Active-Engagement / Inquiry-Based Instruction

Finding out about how people (at any age) learn has been one of the principal objectives of educational psychology. During the last decade physics teachers have finally started paying attention to this important collection of findings, and have conducted their own educational experiments. The results are pretty dramatic. They show us that very little learning takes place during a conventional college lecture. The person(s) doing the talking is(are) the person(s) doing the thinking. If you stand the door of one of these classrooms you'll see what I mean. Take a look at the faces of the students. They may be thinking alright, but they're thinking about the upcoming weekend, not the content being "dished out" at the front of the room. There are much better ways to teach.

Students have to be actively involved in a dynamic exchange. They need to be discussing the issues, problems, and concepts. But more than this, they also need to be creative. These higher-order cognitive activities help build structure, insight, and thought processes that are not only the very best way to learn difficult ideas, but also are essential qualities of a successful professional. There are many ways to encourage active-engagement learning in the classroom. However, what is really necessary is a new approach to teaching.

This theme was the subject of my presentation as the CSM 2001 Faculty Senate Distinguished Lecturer, entitled "It's Time for a Change to a More Effective Paradigm in College Teaching"

The Physics Learning Studio

We have applied this philosophy in the design of the Physics Learning Studio, the environment in which all Mines students learn calculus-based introductory physics. The studio is an integrated, computer-assisted learning system that we have developed over a period of 15 years. It is taught in a specially designed classroom in the Center for Technology and Learning Media (CTLM).

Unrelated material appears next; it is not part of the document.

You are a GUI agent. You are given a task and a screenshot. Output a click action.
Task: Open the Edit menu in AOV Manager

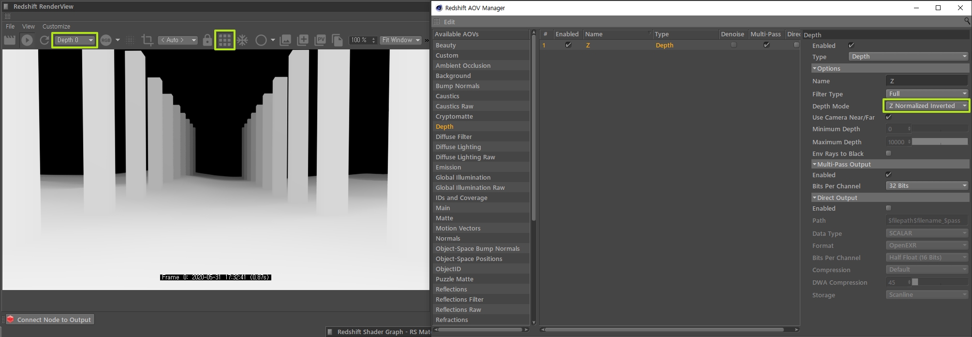tap(449, 22)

We use a two-day learning cycle, with two of these cycles per week. Each cycle includes a one-hour session designed to provide an overview and demonstration of new topics. Students participate in these sessions through wireless personal communicators. The instructor can obtain immediate feedback about understanding of difficult concepts. The second part of the cycle is a two-hour session in the studio classroom. Students work in partnerships, using the equipment provided at computer workstations. They learn how to form accurate descriptions of their observations using both simple and sophisticated hands-on experiments. Many activities involve real-time simulations that allow investigations of scenarios that are difficult to physically create. Considerable time is devoted to tutoring in problem-solving and structured practice. Most of the lessons rely heavily on the visualization, data acquisition, computation, and the communication power of networked computers. The faculty instructor in the studio is a facilitator and coach. The instructor is assited by up to five student learning assitants.

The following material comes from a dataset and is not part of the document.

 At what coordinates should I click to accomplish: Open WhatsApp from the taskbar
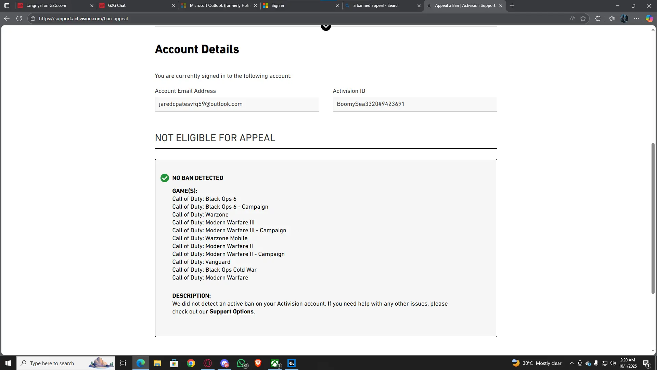[242, 363]
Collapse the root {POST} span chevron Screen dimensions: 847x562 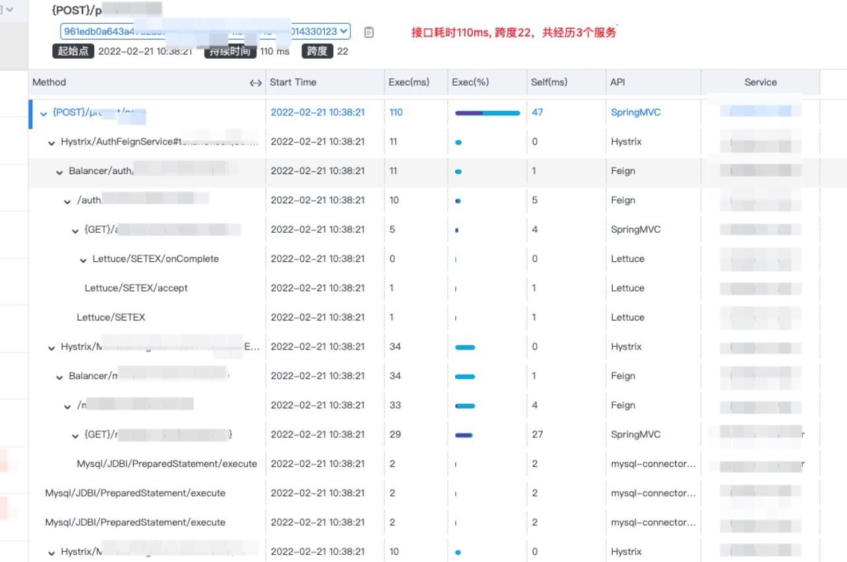click(x=44, y=113)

Students respond well to this approach. They enjoy the social aspect of the environment. They become engaged with the material and they stay with it. Our assessment of the studio teaching method has been very encouraging. The students are a much better understanding of the fundamentals of physics. In addition, they are learning problem-solving skills more effectively. Follow-up evaluations have shown that students are now doing better in their upper level courses.